Facing U.S. and Israeli strikes, Iran has retaliated by attacking oil-producing neighbours in the Persian Gulf that hosted U.S. forces, and targeting ships in the Strait of Hormuz. While a fifth of the world’s oil transits through this maritime chokepoint, it is the disrupted supply of Liquefied Petroleum Gas (LPG), or cooking gas, that has sent Indian consumers into a panic.

The Pradhan Mantri Ujjwala Yojana helped to boost LPG coverage in Indian households from about 62% in 2016 to almost 100% now. However, domestic production has not kept up with consumption. In 2024-25, Indian refineries produced 12.8 million metric tonnes of LPG, just 41% of the annual consumption of 31.3 million tonnes (Petroleum Ministry data). The gap is filled by imports, of which a whopping 90% comes through the Strait of Hormuz.

Liquefied natural gas (LNG) is also piped into Indian kitchens, apart from fuelling vehicles, and being used for other commercial purposes. Of India’s consumption of 189 million metric standard cubic meters per day, 52% is produced domestically. A quarter of the total consumption is imported from the Persian Gulf.

How does the order affect LPG production?

On March 5, the government ordered all oil refineries in India to channel their propane and butane streams into LPG production, rather than using them for petrochemical manufacturing. A revised order on March 9 specified that SEZ oil-refining companies and petrochemical complexes are also to be included. It added that propylene, butene, and other elements of the C3 and C4 streams were also to be used for LPG production only.

Apart from state-run refiners, such as Indian Oil Corporation (IOCL), Bharat Petroleum (BPCL), and Hindustan Petroleum (HPCL), Chennai Petroleum, Oil and Natural Gas Corporation, and the Numaligarh Refinery, the order is also directed at private refiners such as Reliance and Nayara Energy.

The government claims that its order has already increased domestic production of LPG by at least 25%, though that still leaves a 50% gap in supplies to be met by imports.

All LPG is to be supplied exclusively to IOCL, BPCL, and HPCL, which have been directed to supply cylinders only to domestic households. The de-prioritisation of commercial kitchens has already resulted in restaurants, hostels, and hotels downing shutters or limiting their menus.

How does this regulate natural gas supply?
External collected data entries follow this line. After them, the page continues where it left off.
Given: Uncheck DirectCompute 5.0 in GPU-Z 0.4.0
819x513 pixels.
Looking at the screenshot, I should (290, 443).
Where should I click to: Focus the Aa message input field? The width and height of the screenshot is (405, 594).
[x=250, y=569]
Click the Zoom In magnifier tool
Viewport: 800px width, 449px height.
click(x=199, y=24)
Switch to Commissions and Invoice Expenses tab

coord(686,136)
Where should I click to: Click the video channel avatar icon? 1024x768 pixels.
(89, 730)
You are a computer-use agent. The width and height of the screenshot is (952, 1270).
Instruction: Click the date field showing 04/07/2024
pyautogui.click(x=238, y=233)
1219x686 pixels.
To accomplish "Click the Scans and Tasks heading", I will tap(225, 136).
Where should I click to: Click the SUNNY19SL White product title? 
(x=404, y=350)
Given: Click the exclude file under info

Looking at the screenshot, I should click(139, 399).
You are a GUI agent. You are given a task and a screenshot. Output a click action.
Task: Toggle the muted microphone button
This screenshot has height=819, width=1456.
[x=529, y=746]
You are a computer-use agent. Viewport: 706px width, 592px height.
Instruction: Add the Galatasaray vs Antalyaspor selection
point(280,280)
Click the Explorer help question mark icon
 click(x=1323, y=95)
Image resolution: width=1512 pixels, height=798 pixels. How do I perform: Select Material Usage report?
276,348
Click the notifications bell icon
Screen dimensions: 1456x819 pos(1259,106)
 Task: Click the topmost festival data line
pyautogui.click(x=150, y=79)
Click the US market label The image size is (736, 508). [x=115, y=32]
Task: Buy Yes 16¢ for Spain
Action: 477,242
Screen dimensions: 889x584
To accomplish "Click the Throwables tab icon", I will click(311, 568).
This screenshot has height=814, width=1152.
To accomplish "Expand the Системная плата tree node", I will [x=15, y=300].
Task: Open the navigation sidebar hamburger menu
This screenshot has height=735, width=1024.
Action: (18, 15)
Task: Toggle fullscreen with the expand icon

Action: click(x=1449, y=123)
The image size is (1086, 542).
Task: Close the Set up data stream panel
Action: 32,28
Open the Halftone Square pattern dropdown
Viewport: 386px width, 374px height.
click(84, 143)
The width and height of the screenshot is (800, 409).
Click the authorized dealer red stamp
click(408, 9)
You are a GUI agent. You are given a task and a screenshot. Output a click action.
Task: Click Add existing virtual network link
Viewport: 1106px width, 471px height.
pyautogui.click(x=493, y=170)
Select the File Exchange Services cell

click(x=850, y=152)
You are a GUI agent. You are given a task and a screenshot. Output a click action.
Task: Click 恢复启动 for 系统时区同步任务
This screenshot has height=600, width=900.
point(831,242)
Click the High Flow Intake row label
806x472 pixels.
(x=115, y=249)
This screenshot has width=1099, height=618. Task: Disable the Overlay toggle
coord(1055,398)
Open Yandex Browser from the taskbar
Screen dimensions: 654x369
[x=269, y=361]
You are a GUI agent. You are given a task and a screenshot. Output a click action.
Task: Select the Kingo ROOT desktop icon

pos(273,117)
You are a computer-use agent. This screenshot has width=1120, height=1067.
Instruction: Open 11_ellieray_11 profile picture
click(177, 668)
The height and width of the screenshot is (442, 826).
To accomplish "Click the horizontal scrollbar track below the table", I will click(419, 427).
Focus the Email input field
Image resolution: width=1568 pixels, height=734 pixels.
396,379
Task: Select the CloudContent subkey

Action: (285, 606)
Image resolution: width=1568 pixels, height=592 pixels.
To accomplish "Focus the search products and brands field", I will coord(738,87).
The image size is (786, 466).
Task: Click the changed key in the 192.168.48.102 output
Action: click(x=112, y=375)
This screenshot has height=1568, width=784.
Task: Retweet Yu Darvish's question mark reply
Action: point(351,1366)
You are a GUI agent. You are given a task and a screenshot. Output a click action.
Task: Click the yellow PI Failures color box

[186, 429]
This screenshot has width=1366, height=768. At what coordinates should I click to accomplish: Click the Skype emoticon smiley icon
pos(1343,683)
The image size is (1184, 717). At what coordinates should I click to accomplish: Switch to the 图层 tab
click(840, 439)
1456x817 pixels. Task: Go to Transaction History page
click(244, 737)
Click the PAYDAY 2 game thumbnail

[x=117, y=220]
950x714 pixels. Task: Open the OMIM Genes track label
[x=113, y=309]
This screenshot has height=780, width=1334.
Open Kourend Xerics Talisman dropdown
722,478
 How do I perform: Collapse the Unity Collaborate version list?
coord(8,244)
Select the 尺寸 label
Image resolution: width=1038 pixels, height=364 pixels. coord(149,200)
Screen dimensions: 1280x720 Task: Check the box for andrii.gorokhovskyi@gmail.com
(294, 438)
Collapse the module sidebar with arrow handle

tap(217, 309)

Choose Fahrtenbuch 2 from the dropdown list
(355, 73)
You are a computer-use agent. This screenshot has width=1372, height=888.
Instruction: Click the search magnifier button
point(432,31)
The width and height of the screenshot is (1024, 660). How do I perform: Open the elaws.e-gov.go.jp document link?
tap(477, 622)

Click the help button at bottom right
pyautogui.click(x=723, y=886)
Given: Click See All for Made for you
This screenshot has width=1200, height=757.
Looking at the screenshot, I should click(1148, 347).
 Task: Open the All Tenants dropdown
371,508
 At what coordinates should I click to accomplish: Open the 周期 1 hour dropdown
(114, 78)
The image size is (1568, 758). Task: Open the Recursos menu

The March 9 order on natural gas does not impact production, but rather establishes a priority-based allocation framework for gas distribution, overriding any existing contracts.

Top priority will go to piped natural gas for households, compressed natural gas for transport, gas needed for LPG production, and pipeline compressor fuel. Supplies to these sectors will be maintained at 100% of their average consumption over the past six months, subject to availability. Fertilizer manufacturers will get 70% of their needs, though this may change if the war continues to disrupt supplies as kharif sowing gets into full swing in summer. Supplies to tea, manufacturing, and other industries have been capped at 80%.

Some petrochemical facilities run by ONGC, GAIL, and Reliance will face partial or full curtailment of LNG supply. Gas allocation to oil refineries will drop to 65% of their usual needs.